Secondary (central) hypothyroidism
Very rarely hypothyroidism is the result not of thyroid disease but of an inability to adequately stimulate a normal thyroid gland because of a deficiency of TSH. This occurs if there is trauma to or tissue damaging disease of the pituitary gland. Damage to the hypothalamus has the same effect. The blood results that would be expected in secondary hypothyroidism whatever the cause are:
- Plasma/serum TSH concentration reduced.
- Plasma/serum FT4 concentration reduced.
Sub-clinical (mild) hypothyroidism
Relatively frequently patient testing reveals raised serum TSH (indicating primary hypothyroidism) in association with serum FT4 within the reference range (indicating euthyroidism). This pattern indicates that although the thyroid gland is producing enough thyroid hormone to maintain concentration within the reference range, it is not producing sufficient to fully suppress TSH production. Thyroid hormone blood levels are only maintained within the reference range by virtue of the abnormally increased amount of TSH being released from the pituitary. Since thyroid hormone concentration is normal there are usually no symptoms, so the condition is called sub-clinical hypothyroidism. This represents a stage between normality and overt hypothyroidism. Patients with sub-clinical, sometimes called mild hypothyroidism are at long-term risk of developing overt hypothyroidism, especially if TSH is found to be particularly high (>10 mu/L), and should be offered annual thyroid testing.

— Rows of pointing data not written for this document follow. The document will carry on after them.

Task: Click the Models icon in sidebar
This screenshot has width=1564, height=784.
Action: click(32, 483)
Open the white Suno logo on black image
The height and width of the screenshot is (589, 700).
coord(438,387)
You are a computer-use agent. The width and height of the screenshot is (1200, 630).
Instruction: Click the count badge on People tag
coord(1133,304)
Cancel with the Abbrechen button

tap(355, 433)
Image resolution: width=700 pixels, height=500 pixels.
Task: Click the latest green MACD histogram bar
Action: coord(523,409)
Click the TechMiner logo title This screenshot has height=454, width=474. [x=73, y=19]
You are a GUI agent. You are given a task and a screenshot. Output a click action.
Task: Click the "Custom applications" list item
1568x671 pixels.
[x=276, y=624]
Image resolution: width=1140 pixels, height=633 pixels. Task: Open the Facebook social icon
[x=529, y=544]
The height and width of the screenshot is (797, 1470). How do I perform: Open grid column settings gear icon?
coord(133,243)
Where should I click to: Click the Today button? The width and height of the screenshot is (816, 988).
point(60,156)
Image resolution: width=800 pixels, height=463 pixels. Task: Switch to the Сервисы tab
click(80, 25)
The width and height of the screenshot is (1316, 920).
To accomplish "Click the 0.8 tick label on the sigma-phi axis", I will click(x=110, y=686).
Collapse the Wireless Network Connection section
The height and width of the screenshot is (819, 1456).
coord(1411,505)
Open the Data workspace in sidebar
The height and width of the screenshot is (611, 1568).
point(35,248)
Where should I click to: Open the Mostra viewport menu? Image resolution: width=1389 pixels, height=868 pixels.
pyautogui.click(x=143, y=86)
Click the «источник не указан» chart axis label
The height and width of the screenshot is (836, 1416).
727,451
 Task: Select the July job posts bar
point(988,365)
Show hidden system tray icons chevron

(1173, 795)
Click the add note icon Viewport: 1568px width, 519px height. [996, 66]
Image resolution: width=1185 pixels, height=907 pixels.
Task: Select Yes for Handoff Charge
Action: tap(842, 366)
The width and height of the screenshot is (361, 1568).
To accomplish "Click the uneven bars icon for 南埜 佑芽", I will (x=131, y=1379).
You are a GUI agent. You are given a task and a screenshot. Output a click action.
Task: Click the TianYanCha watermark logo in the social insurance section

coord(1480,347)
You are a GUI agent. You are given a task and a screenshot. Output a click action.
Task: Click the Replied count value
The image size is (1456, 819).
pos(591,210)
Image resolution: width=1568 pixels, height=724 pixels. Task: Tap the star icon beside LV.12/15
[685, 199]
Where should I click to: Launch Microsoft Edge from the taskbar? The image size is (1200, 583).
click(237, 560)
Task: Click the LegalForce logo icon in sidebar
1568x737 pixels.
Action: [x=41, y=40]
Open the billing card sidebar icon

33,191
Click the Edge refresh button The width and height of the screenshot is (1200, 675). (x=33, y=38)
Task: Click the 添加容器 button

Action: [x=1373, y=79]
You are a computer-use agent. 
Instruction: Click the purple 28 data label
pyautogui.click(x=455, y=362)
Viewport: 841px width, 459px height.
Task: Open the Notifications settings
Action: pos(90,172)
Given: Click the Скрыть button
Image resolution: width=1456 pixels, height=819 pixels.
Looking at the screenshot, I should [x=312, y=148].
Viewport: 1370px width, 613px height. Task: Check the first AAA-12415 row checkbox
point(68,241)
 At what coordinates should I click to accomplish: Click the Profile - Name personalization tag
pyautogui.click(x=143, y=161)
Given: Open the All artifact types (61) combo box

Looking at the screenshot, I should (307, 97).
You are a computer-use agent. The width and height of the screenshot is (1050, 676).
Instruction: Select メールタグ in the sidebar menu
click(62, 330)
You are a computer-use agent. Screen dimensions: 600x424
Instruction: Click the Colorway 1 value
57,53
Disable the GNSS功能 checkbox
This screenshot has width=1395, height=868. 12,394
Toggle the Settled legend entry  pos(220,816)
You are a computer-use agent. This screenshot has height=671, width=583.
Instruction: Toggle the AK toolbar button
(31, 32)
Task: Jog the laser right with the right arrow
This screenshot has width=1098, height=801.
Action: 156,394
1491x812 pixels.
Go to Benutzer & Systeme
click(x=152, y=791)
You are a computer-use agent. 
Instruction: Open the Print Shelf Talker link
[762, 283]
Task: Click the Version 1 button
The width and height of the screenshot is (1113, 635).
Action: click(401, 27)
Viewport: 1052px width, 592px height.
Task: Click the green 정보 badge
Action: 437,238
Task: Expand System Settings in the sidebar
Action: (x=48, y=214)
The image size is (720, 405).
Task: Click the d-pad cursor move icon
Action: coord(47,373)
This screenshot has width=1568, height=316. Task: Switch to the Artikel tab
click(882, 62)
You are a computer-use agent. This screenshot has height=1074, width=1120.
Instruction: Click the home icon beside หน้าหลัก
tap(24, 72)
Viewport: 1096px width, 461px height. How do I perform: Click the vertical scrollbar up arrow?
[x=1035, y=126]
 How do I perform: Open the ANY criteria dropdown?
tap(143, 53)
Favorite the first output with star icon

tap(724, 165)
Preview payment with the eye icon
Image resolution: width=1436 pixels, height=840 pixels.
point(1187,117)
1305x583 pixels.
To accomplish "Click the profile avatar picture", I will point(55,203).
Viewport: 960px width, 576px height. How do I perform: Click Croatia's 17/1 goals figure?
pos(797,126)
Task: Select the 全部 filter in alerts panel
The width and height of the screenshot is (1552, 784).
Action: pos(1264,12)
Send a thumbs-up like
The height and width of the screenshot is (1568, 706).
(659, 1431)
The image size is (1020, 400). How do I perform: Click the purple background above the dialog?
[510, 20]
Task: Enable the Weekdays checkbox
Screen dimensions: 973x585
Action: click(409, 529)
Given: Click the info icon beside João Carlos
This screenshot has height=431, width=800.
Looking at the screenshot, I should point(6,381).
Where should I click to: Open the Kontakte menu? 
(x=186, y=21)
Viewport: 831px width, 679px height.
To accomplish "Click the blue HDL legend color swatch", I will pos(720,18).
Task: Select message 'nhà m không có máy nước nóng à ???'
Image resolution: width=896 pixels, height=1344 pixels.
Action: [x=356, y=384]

The effect of non-thyroid illness on TSH, FT4 and FT3
The laboratory diagnosis of hyper and hypothyroidism whether sub-clinical or overt is rarely a problem in otherwise well patients, but interpretation of thyroid function test results is often more difficult in patients who are suffering acute illness. The term euthyroid sick syndrome or non-thyroidal illness syndrome is applied to those patients whose thyroid function tests (TSH, FT4 and FT3) are transiently abnormal due to acute illness. By definition the thyroids of these patients are working normally, the cause of the abnormal thyroid blood tests results is the acute illness. Euthyroid sick syndrome may reflect a protective adaptive response to acute illness or perhaps a maladaptive result of acute illness that impairs recovery from the illness. Either way, the practical clinical problem is that there is often difficulty in knowing if abnormal blood tests results are due to euthyroid sick syndrome or thyroid disease.